--- Supplied entries ---
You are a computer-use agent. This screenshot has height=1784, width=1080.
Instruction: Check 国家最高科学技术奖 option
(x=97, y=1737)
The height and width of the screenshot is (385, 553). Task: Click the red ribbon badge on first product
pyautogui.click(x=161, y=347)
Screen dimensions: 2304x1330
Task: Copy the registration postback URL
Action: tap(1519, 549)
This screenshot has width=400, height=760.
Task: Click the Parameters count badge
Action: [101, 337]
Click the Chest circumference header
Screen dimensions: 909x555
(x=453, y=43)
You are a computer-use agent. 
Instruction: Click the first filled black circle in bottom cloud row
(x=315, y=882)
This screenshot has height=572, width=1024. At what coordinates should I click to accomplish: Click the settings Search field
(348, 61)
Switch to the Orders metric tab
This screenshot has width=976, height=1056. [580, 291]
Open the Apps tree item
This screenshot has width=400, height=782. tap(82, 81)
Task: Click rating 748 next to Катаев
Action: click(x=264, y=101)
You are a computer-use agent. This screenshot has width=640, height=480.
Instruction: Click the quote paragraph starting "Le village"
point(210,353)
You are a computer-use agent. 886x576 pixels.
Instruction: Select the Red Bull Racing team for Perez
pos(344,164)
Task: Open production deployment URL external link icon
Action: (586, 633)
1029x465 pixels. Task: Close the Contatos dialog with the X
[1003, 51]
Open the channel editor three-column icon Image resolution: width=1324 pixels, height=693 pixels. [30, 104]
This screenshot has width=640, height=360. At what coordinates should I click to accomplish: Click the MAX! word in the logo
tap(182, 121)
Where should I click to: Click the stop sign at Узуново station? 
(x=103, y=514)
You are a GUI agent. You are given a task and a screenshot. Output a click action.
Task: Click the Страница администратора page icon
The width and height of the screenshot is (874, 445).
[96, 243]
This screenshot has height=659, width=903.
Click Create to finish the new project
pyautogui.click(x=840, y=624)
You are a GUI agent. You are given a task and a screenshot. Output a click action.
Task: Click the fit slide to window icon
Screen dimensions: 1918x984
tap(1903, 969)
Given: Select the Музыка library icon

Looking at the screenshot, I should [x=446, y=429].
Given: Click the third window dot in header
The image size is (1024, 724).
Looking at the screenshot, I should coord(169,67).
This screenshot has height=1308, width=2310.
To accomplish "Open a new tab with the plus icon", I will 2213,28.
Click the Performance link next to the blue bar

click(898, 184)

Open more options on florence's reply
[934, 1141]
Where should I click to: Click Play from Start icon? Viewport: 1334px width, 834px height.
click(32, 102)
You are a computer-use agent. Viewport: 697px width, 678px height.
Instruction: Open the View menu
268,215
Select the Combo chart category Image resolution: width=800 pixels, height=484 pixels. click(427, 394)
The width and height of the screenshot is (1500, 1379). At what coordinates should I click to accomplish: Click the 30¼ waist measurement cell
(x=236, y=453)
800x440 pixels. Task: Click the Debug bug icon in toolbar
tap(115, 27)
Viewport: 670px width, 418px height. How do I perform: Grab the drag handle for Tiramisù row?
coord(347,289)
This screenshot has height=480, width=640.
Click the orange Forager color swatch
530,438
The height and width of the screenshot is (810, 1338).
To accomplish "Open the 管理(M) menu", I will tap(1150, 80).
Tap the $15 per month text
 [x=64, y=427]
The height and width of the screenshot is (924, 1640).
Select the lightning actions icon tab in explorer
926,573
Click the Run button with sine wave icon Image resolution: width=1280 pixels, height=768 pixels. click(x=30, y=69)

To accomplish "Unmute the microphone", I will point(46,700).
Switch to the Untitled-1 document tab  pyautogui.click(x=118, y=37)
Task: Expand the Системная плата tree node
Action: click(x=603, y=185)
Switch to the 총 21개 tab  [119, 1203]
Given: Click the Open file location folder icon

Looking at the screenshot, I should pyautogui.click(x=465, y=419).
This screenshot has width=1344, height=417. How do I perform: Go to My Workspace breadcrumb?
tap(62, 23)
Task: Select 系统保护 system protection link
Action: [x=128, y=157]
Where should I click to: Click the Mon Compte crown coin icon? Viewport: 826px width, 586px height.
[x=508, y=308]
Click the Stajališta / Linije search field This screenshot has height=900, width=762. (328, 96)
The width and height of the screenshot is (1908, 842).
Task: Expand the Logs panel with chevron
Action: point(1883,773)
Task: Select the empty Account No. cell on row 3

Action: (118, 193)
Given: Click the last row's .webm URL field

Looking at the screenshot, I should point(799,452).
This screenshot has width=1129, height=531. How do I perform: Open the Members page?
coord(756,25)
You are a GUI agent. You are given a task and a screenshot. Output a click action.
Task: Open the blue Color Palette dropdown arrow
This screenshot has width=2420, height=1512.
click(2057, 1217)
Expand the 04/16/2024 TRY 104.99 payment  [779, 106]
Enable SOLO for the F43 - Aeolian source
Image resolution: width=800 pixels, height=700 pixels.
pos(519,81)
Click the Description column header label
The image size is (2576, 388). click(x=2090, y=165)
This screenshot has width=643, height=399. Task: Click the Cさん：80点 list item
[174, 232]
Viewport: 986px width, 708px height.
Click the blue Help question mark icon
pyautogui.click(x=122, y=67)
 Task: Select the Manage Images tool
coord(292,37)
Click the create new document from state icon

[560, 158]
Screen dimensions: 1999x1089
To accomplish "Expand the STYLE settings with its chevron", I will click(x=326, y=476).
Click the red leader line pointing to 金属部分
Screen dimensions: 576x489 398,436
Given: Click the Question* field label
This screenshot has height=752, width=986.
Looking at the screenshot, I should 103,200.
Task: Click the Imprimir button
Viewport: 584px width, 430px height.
---
> _Task requirements_: Output the rows from the line with "This screenshot has height=1308, width=2310." up to and including the line with "[934, 1141]" as a two-column CSV with the headers instruction and response. Put each row's text in one quoted field and its answer in another, replacing line breaks with spaces.

> _Task result_:
instruction,response
"This screenshot has height=1308, width=2310. To accomplish ""Open a new tab with the plus icon"",","I will 2213,28."
"Click the Performance link next to the blue bar","click(898, 184)"
"Open more options on florence's reply","[934, 1141]"